Vorsichtig wandte sie sich aus seiner Umarmung, sodass sie sich aufsetzen konnte. Mit einem kleinen Lächeln sah sie ihn gründlich an. Braun traf auf Blau. Ja, es war zu spüren. Dieses gewisse Knistern. Zu einem anderen Zeitpunkt, wenn es Pietro nicht gegeben hätte, dann wäre das mit Alex mehr geworden. Sie griff nach seinen Händen und zog ihn mit sich hoch und Richtung Tür. Er folgte ihr zum Glück widerstandslos.

„Komm, lass uns den Tower verlassen!" Sie griff nach ihrer Tasche, welche neben der Tür auf einem Hocker lag. „Ich hab Lust mich in Brookfield Place umzuschauen."

„Brookfield?" Alex zog seine Augenbraue hoch. „Da kommt jetzt das reiche Töchterchen in dir durch."
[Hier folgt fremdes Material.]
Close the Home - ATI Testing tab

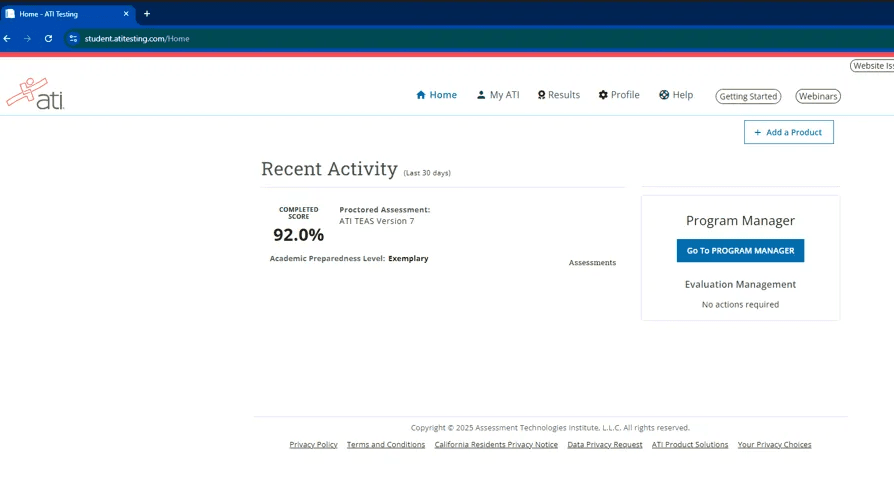(x=126, y=14)
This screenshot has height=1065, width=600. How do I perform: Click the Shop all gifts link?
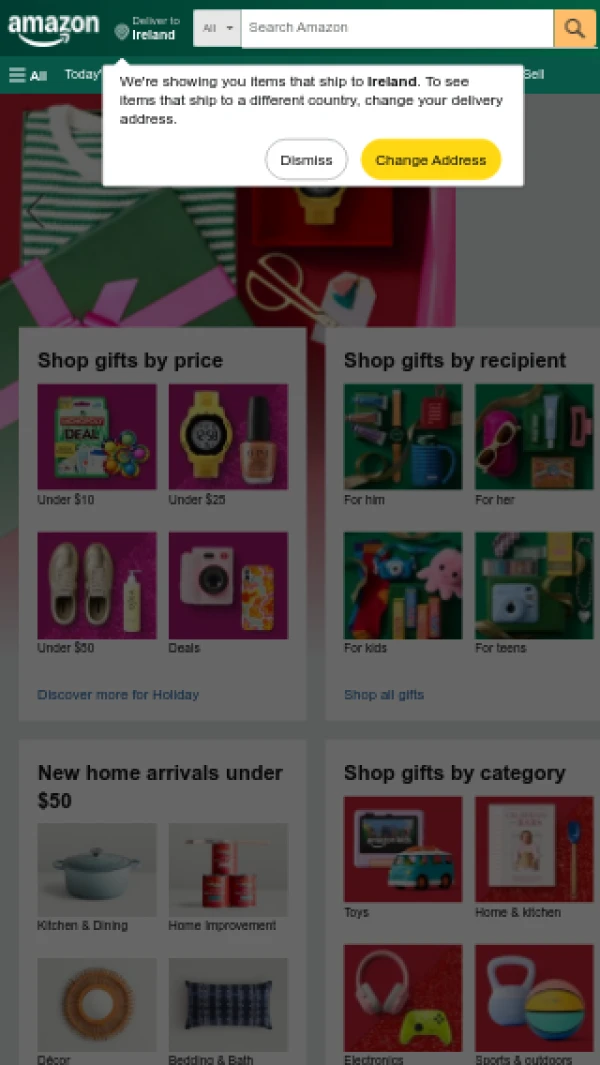pos(384,695)
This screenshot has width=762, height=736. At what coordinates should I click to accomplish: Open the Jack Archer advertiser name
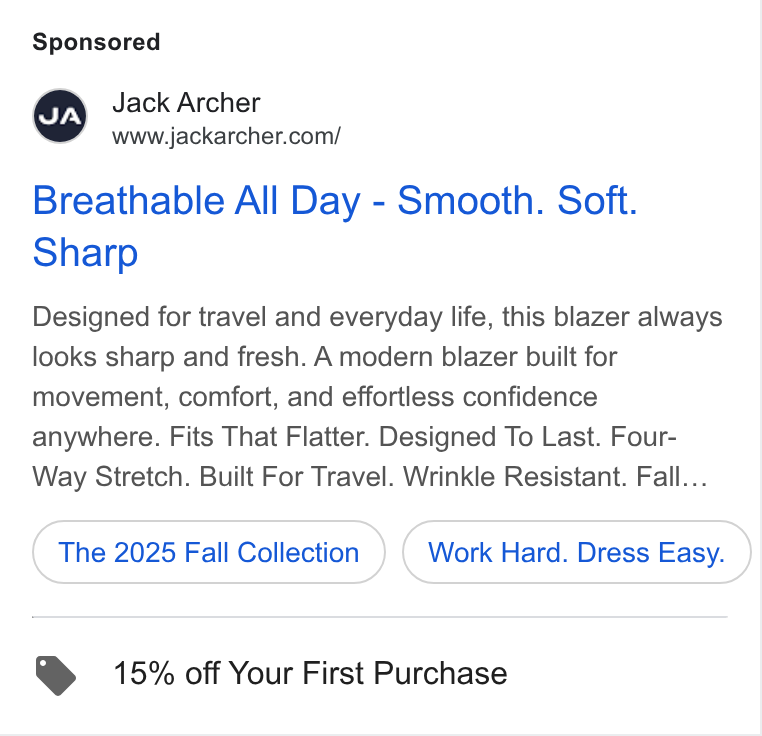[x=186, y=103]
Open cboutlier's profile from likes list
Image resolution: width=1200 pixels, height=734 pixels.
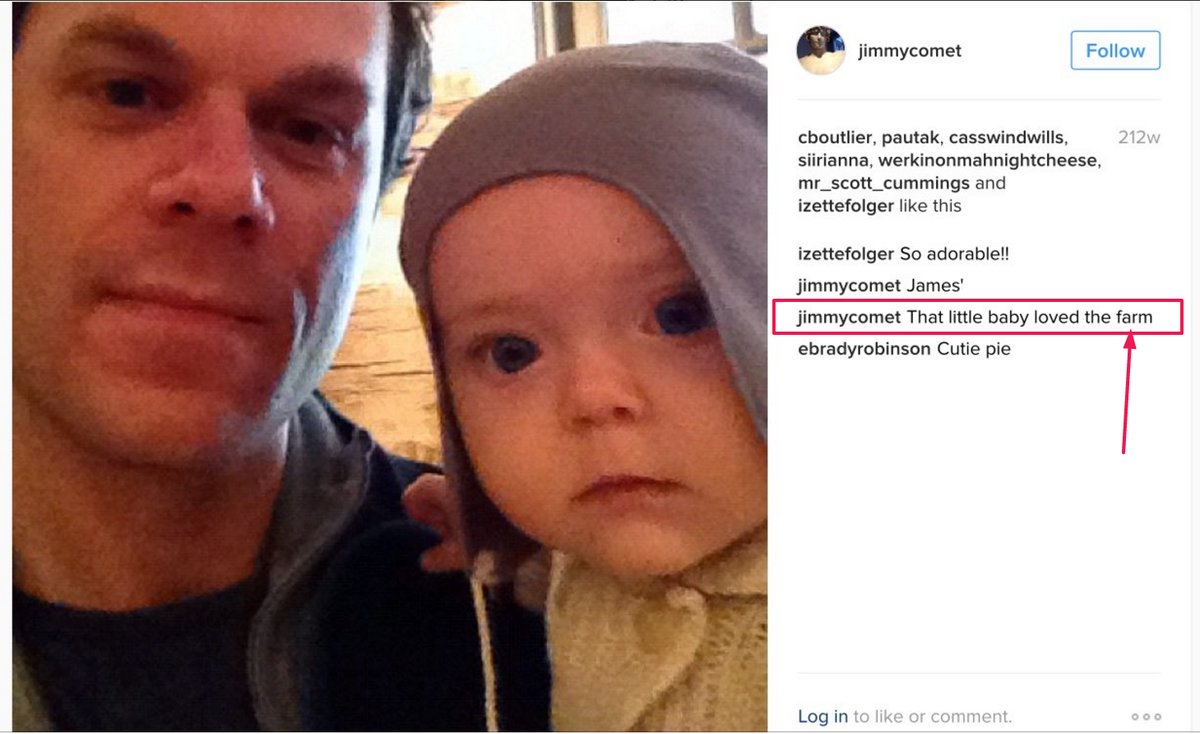836,137
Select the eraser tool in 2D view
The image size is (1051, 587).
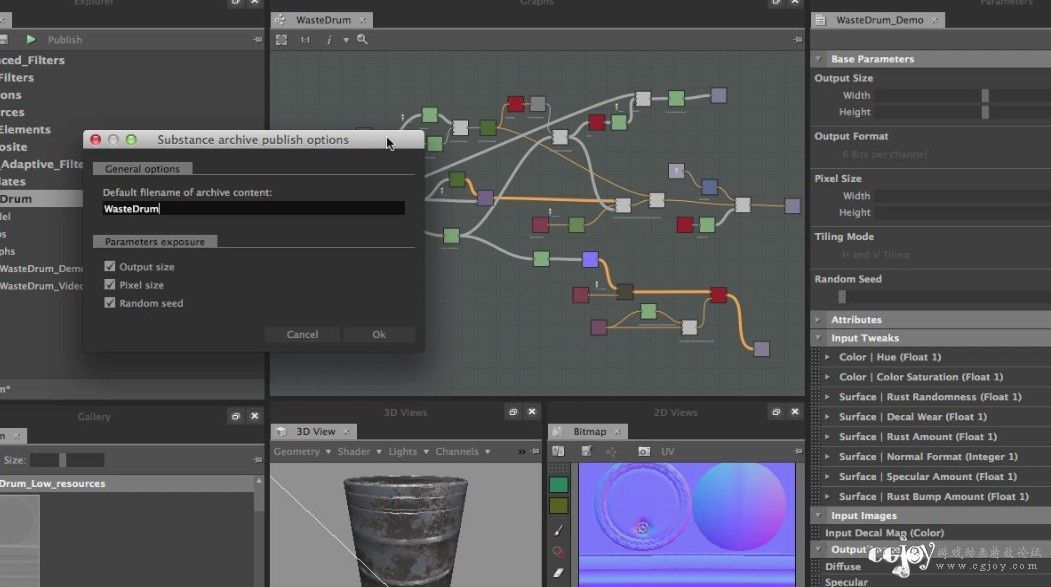(x=558, y=573)
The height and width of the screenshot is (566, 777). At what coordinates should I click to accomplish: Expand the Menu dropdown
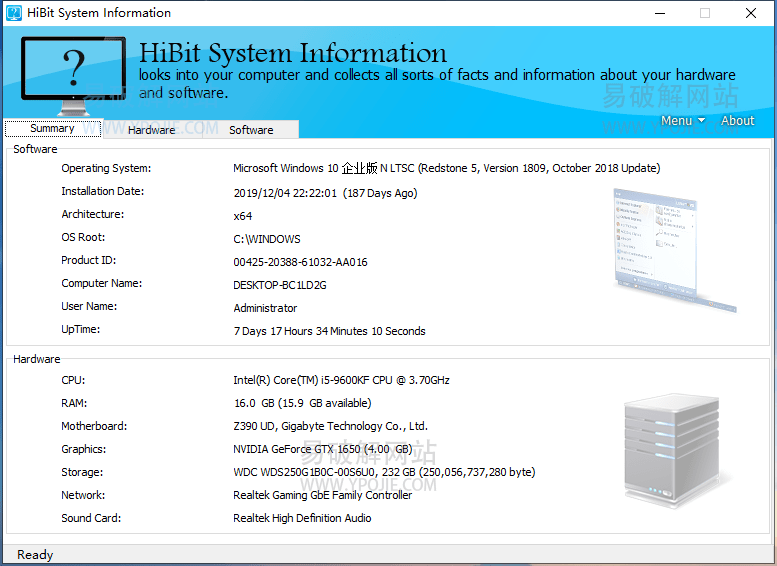point(682,121)
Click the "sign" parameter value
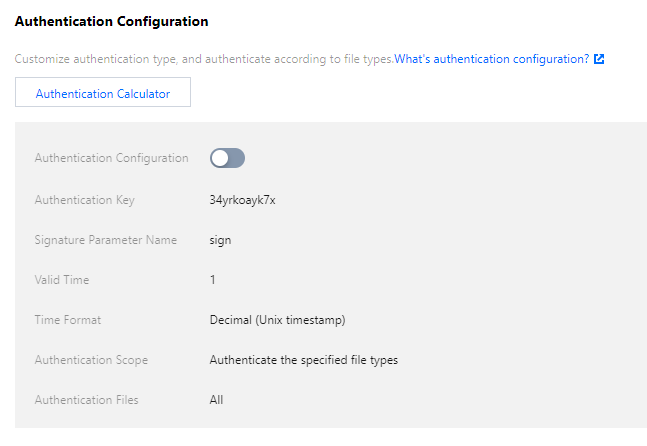The width and height of the screenshot is (647, 446). (220, 240)
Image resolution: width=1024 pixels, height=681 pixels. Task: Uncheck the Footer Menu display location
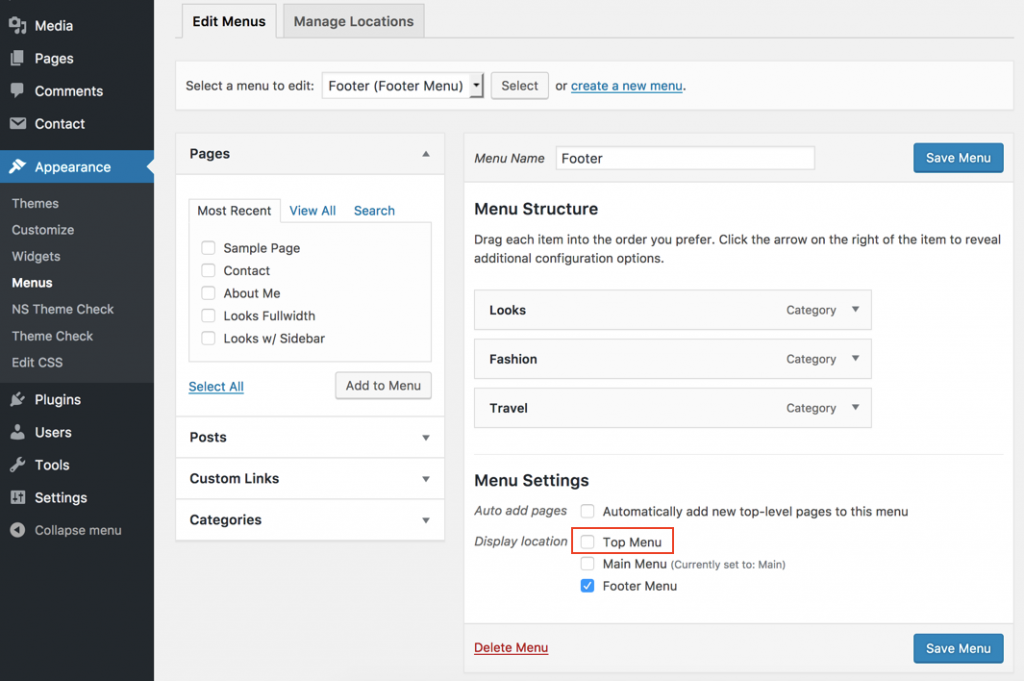point(587,586)
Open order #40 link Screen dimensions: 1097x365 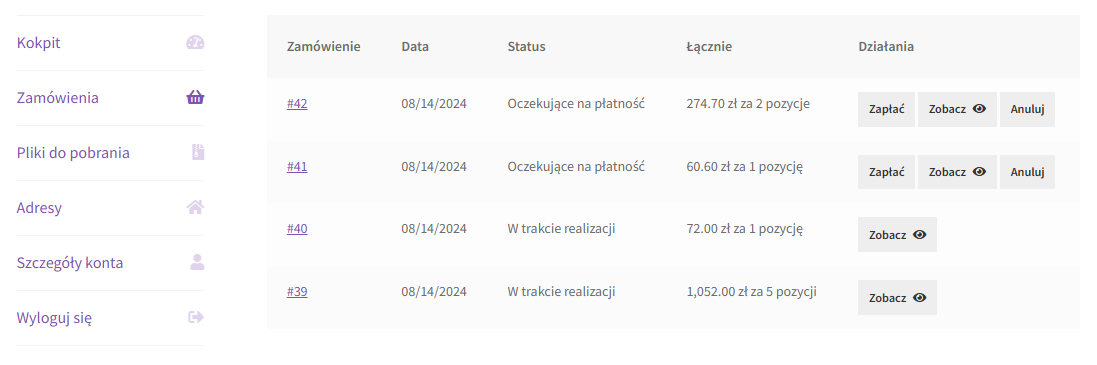click(297, 229)
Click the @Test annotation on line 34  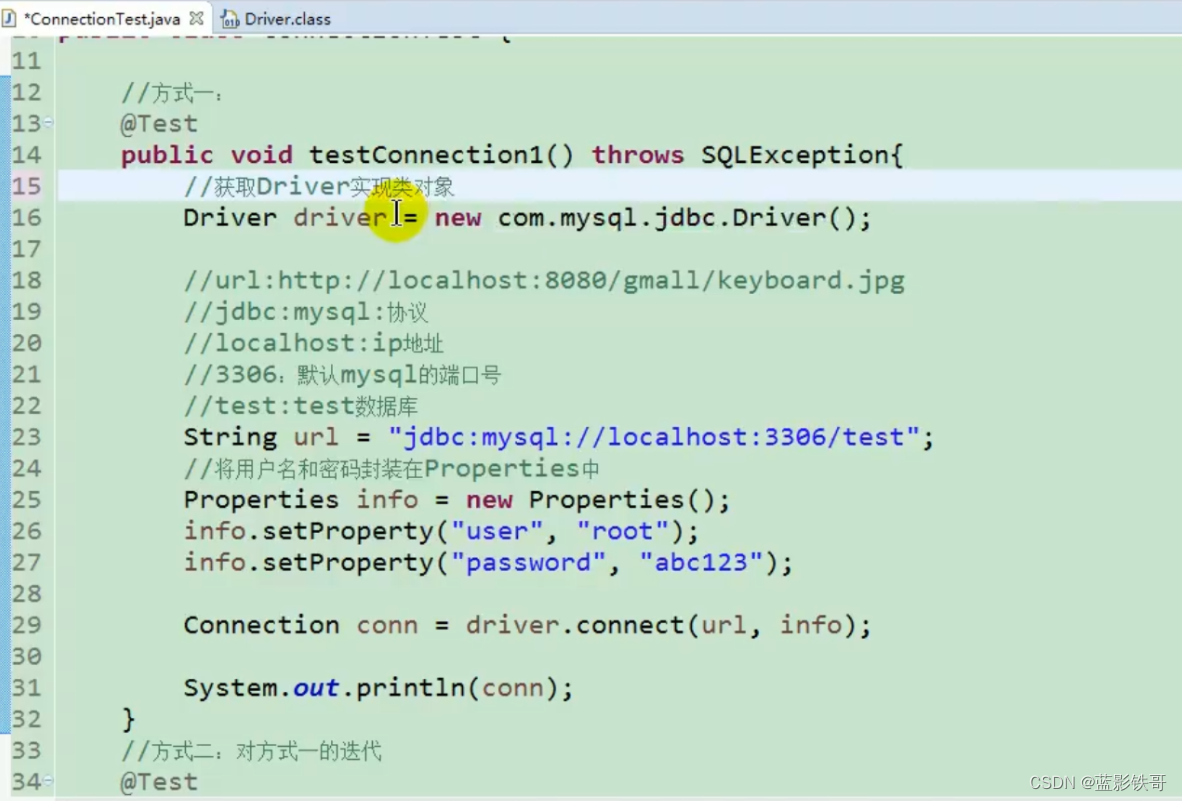click(157, 782)
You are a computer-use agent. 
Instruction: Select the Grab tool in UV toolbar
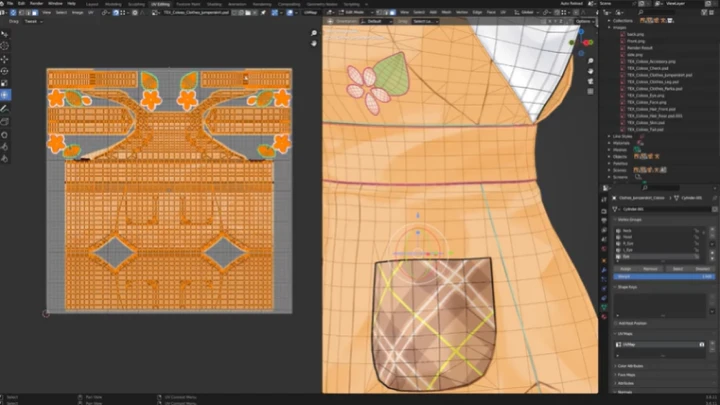coord(5,133)
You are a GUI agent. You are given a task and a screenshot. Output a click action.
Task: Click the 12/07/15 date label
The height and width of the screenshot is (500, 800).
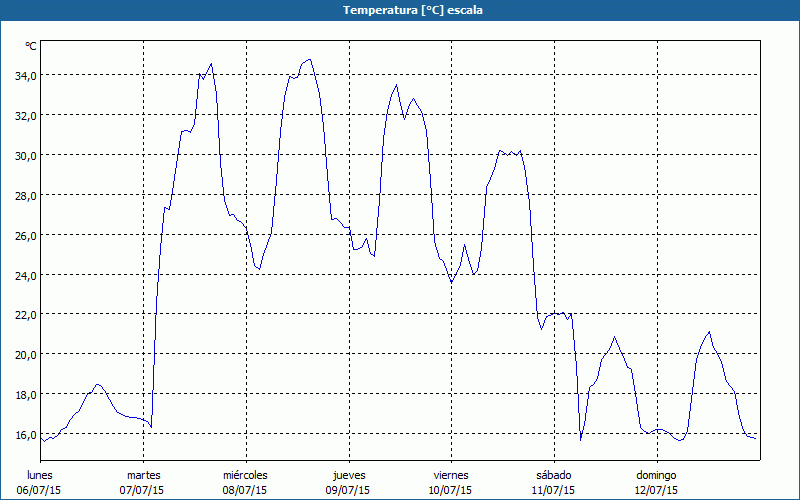[x=655, y=490]
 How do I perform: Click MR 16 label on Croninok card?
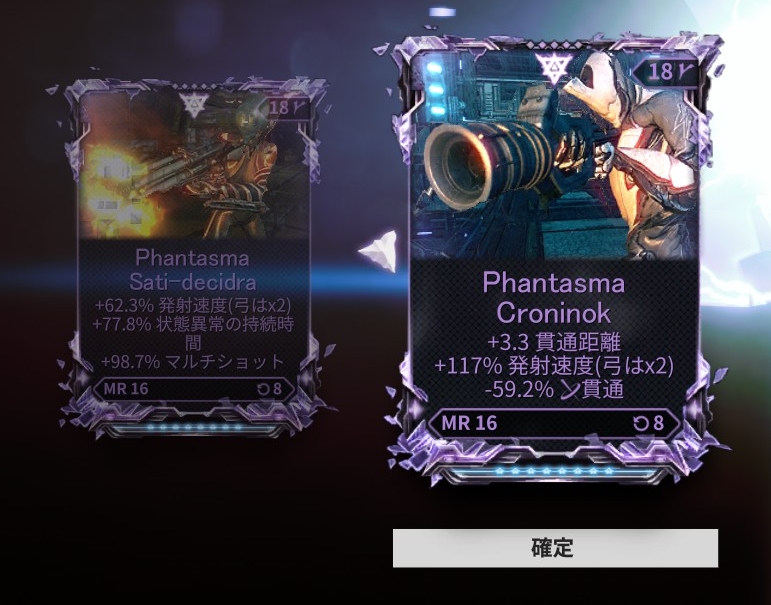tap(470, 423)
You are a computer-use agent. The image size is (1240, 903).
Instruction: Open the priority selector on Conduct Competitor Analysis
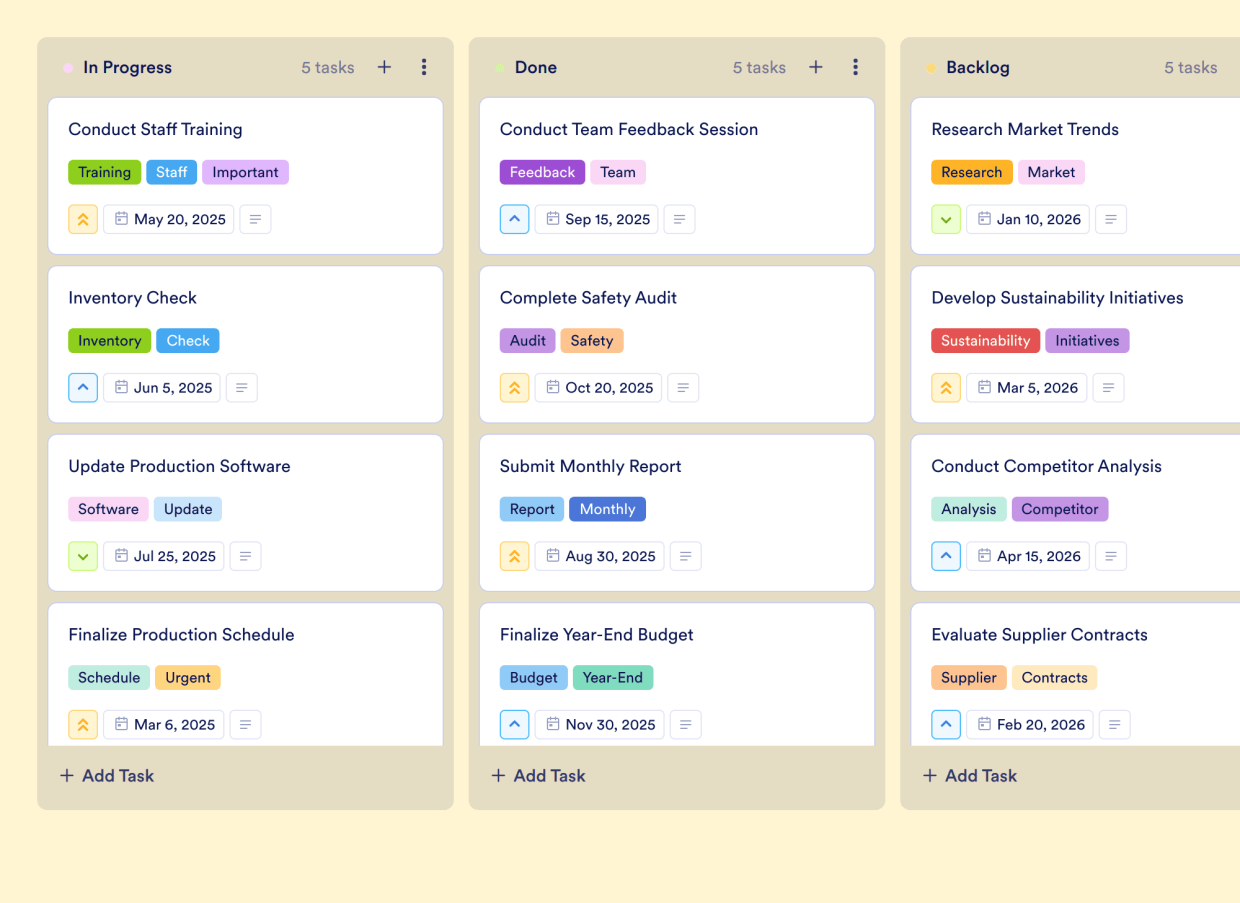(x=945, y=556)
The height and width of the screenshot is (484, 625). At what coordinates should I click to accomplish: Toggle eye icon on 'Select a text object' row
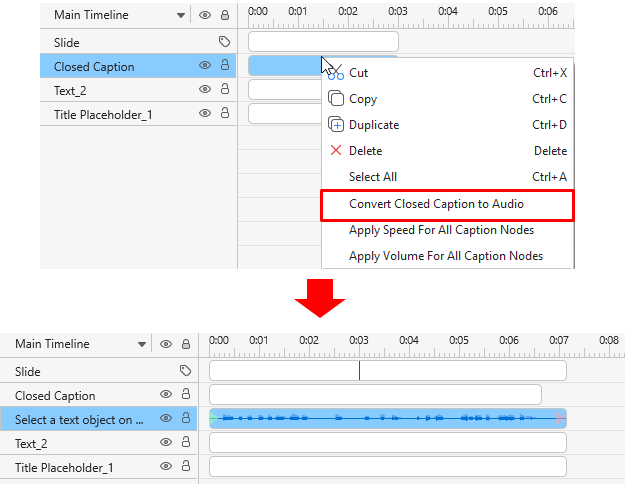(x=166, y=419)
Jo schüttelte lächelnd den Kopf. „Aber nicht doch. Ich kaufe immer noch ungern die teuren Sachen. Aber dort kann man gut essen und man hat eine gute Aussicht auf den Hudson." Jetzt lachte sie. „Was denkst du von mir?"

„Nur das Beste." Er lachte ebenfalls, während sie den Aufzug betraten.

Eine leichte Gänsehaut zog sich über Joannas Rücken, als sie an ihr letztes Treffen an diesem Ort dachte. Sie sah auf ihre Hände, welche noch immer ineinander verschlungen waren. Jetzt ließ Jo seine Hand los und hakte sich stattdessen bei ihm unter. Sie lächelte ihn entschuldigend an. So betraten sie schließlich das Foyer, von wo es in den strahlenden New Yorker Tag hinausging.

Während sie auf ein Taxi warteten, sah Jo verstohlen zu Alex und betrachtete sein Profil. Ja, es würde wahrscheinlich schwer werden, aber so ein Freund war es mehr als wert.